Since, as explained here, there are no Atex zones in the average timber company, Atex 114 is unusable in determining the explosion risk of extraction present there, whether it is inside or outside. Simply put: you cannot get an Atex certificate from an extractor. Then we have a problem with the risk assessment of extraction equipment, because it is quite clear that there is indeed a risk of explosion. However, this danger is not in the components used, but in the dust-filled interior of the device.
How should the explosion risk of wood extraction then be assessed? This question is particularly important with indoor extractors.
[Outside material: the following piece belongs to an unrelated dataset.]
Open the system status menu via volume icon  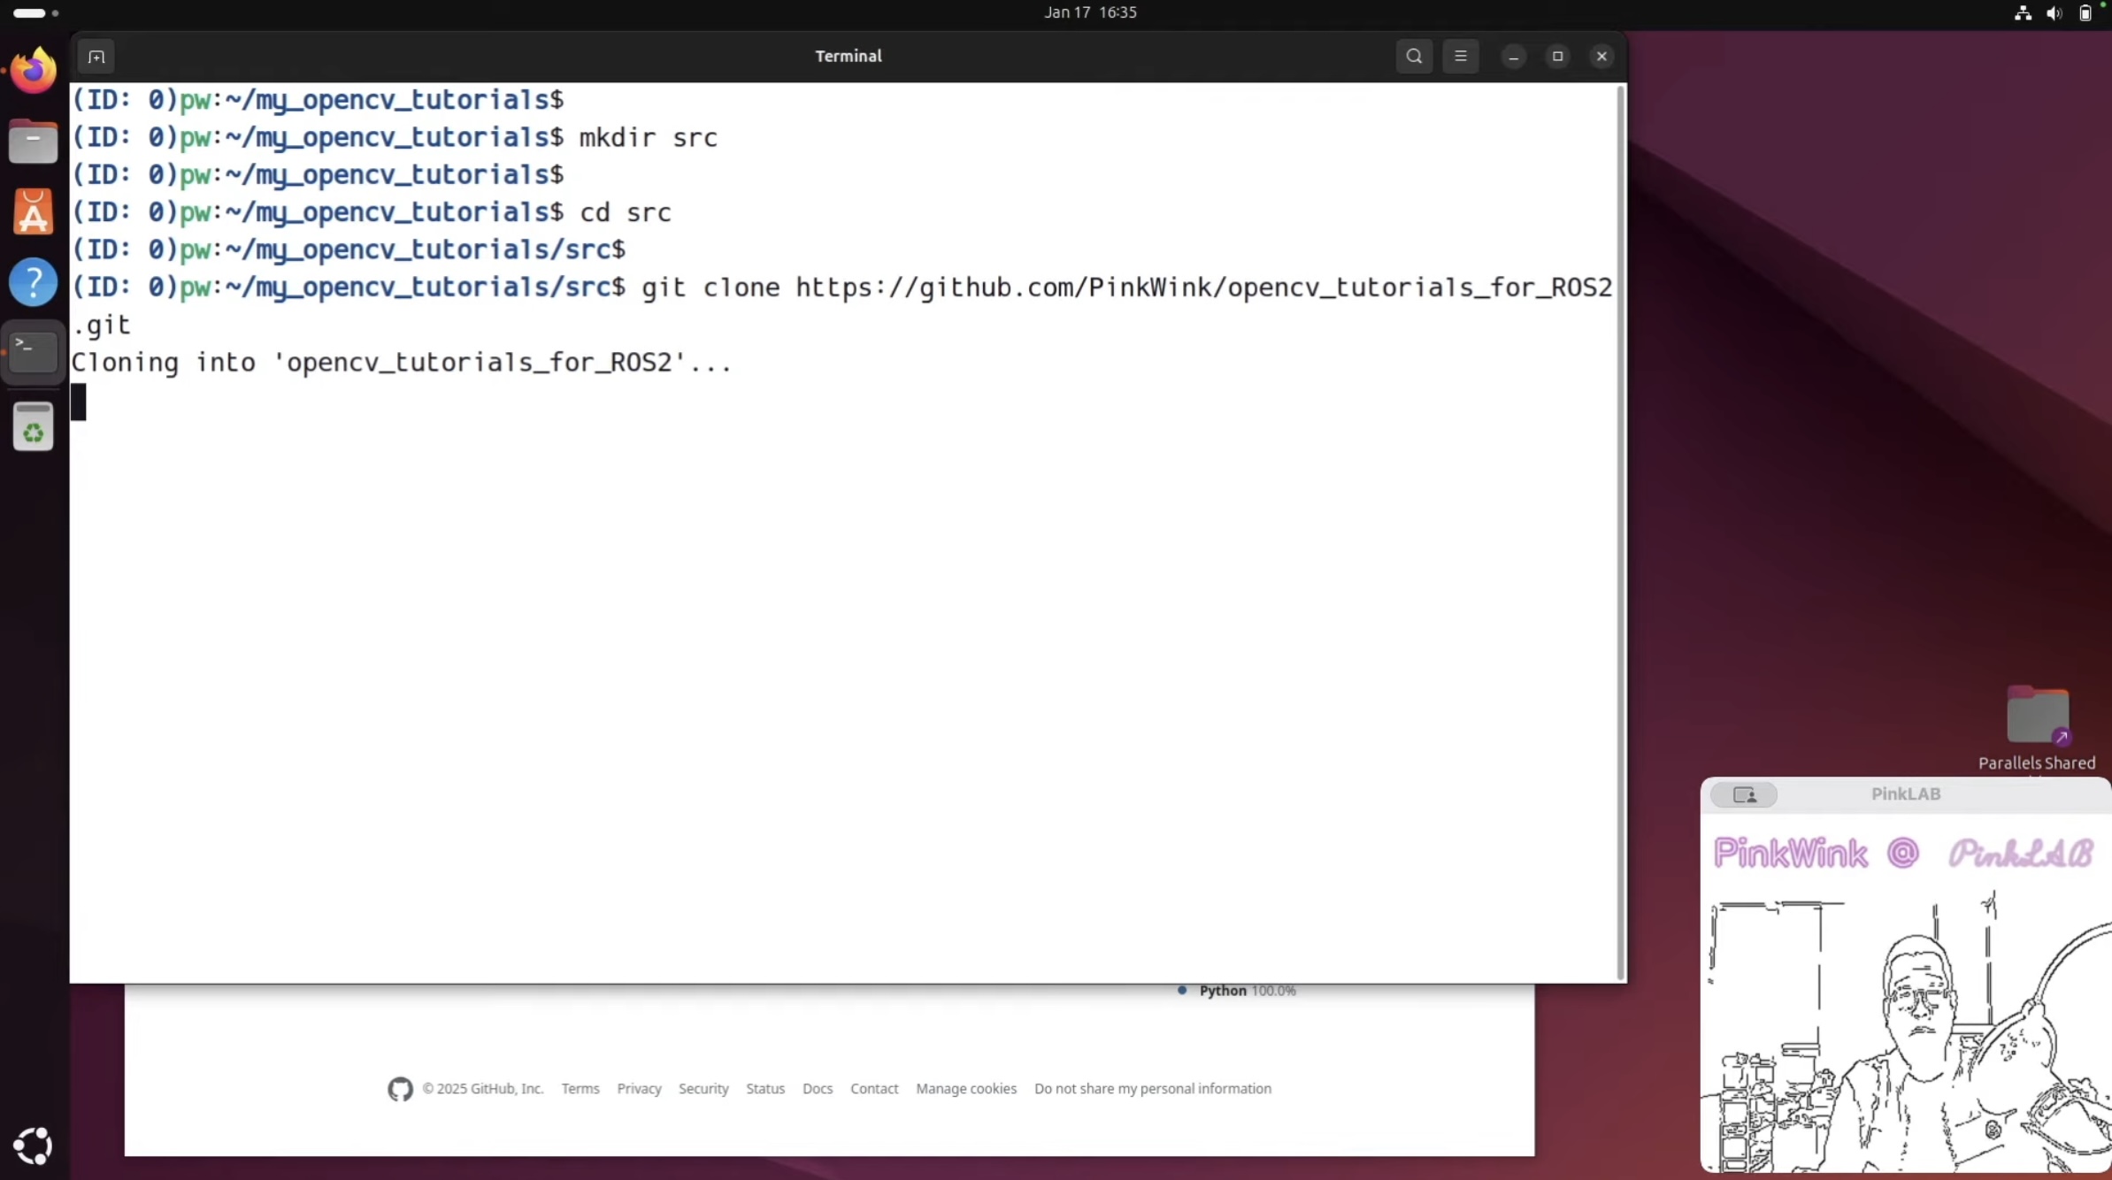[2054, 13]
Can a dust explosion occur in such an extraction unit and if so, how can safety in the workplace be guaranteed? Explosion protection experts tend to divide the interior of the device into Atex zones. That is allowed, but it makes little sense, because no ignition sources are built into those internal Atex zones. Naturally, this has been taken into account in the design. Atex 114 therefore offers no solution here either.
In practice, a dust explosion in the appliance will be the result of an internal fire, which in turn results from the suction of external sparks, for example from a sawed-through nail or a jammed sanding belt. (The energy of a spark in itself is not enough to ignite a wood dust cloud, flames are needed for that). It is not technically possible to prevent such a thing from happening and the extraction unit will therefore have to be constructed in such a way that the consequences of both a fire and an explosion are manageable. The Atex guidelines cannot help with how this should be done, but fortunately European standards are available to us.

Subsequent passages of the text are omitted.